A decision in the 1950s making local authorities responsible for fluoridating water supplies won’t be changing overnight, according to public health officials.
Dr Robin Whyman, the Ministry of Health’s chief oral health adviser says it could take a Parliamentary bill to change existing legislation and more debate was needed before that would happen.
Debate over who should be responsible for water fluoridation has flared after the Rotorua District Council voted not to fluoridate the city’s water supplies during recent annual plan deliberations.
Last week councillors also voted 7-6 against holding a referendum on the issue in tandem with this year’s local body elections.
Lakes District Health Board chairman Stewart Edward has criticised the decisions, saying more than half the councillors had their “heads in the sand on what is a significant health issue”.
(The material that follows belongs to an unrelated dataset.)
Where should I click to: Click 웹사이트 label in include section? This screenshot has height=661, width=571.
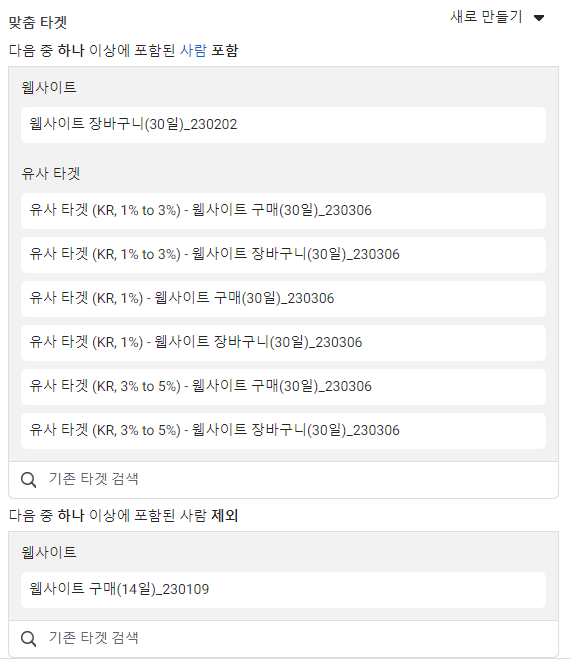pyautogui.click(x=49, y=87)
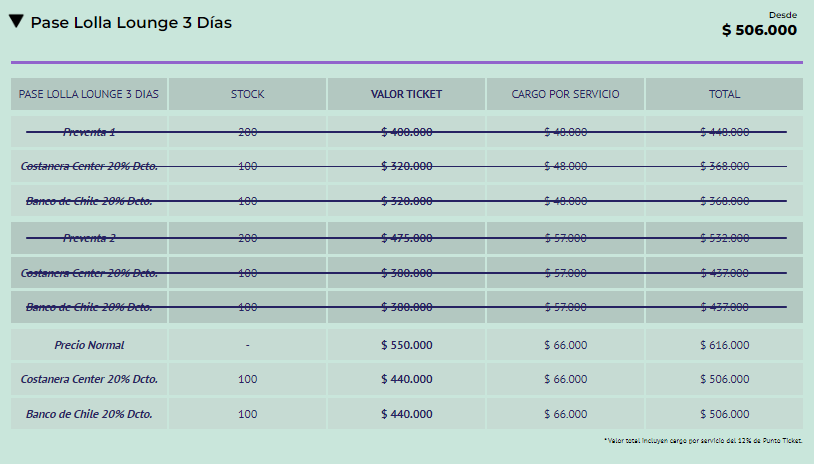The width and height of the screenshot is (814, 464).
Task: Collapse the Pase Lolla Lounge 3 Días section
Action: [16, 21]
The health board has lobbied the district council to fluoridate for the past five years, citing statistics which rank Rotorua among the worst three districts in the country for tooth decay, the others being Northland and the remainder of the Bay of Plenty.
“The often trotted out suggestion people should make their own arrangements in relation to fluoridation and oral health is deeply frustrating when the council has a stated commitment to achieving a healthy community.”
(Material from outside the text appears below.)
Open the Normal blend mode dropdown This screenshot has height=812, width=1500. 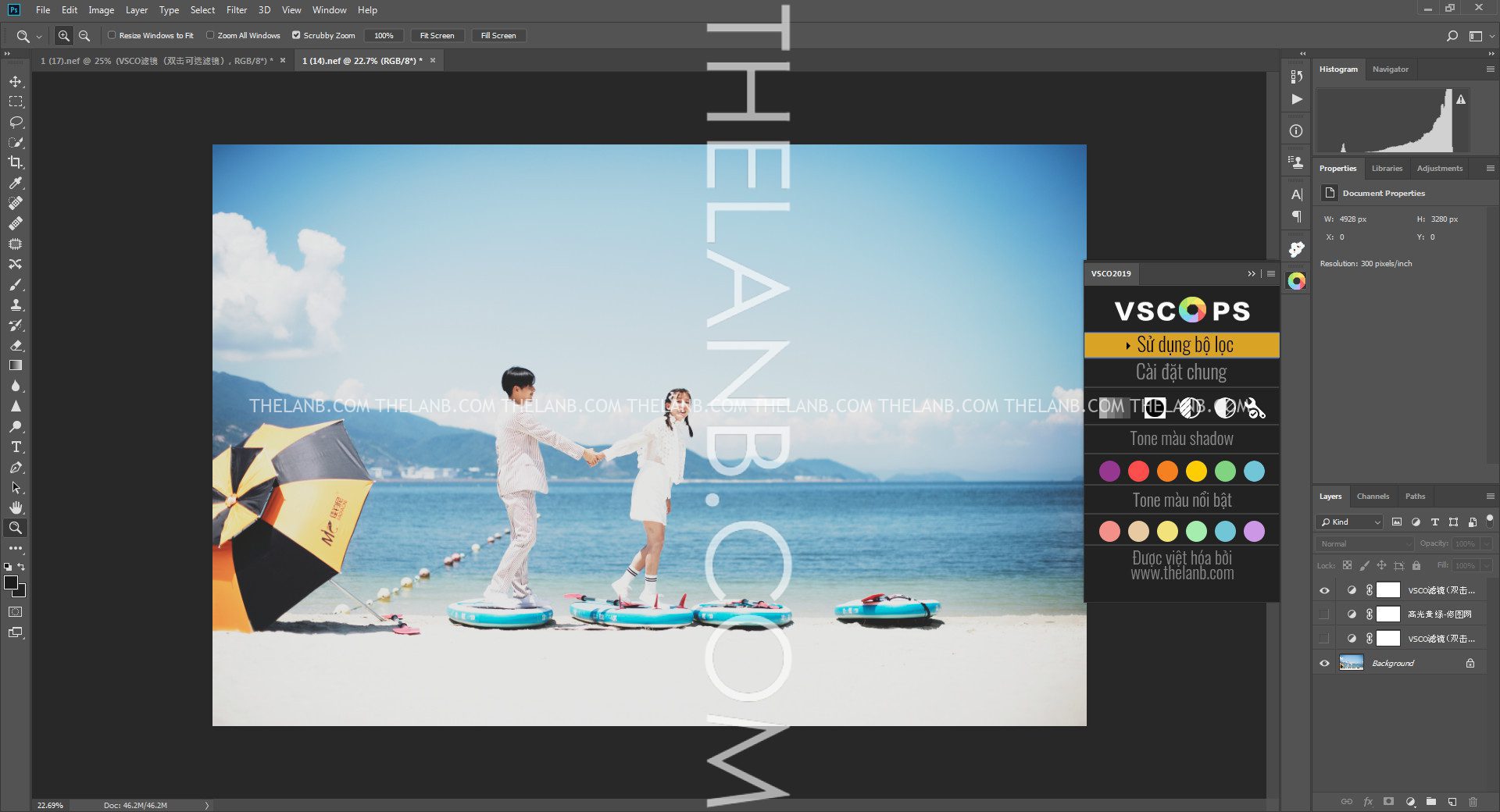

Rotorua District Council chief executive Peter Guerin has defended the councillors’ decisions, arguing fluoridation was a health issue that central government needed to take responsibility for. He compared fluoridation to legislation forced on local authorities by the Ministry of Health to ensure communities were provided with safe drinking water.
“Government is legislating for everything else these days. They have the mandate to be able to take a leadership role on fluoridation but why they don’t I have no idea.”
While the health ministry advocates fluoridation as a proven method to prevent tooth decay, Dr Whyman said it did not have the power under present legislation to force councils to add fluoride to their water.
That legislation was drawn up in the 1950s when local authorities first started fluoridating in New Zealand.
“At the moment we’re working with the policy we have of allowing local councils to decide. But if the councils are raising it as an issue then it may need further debate.”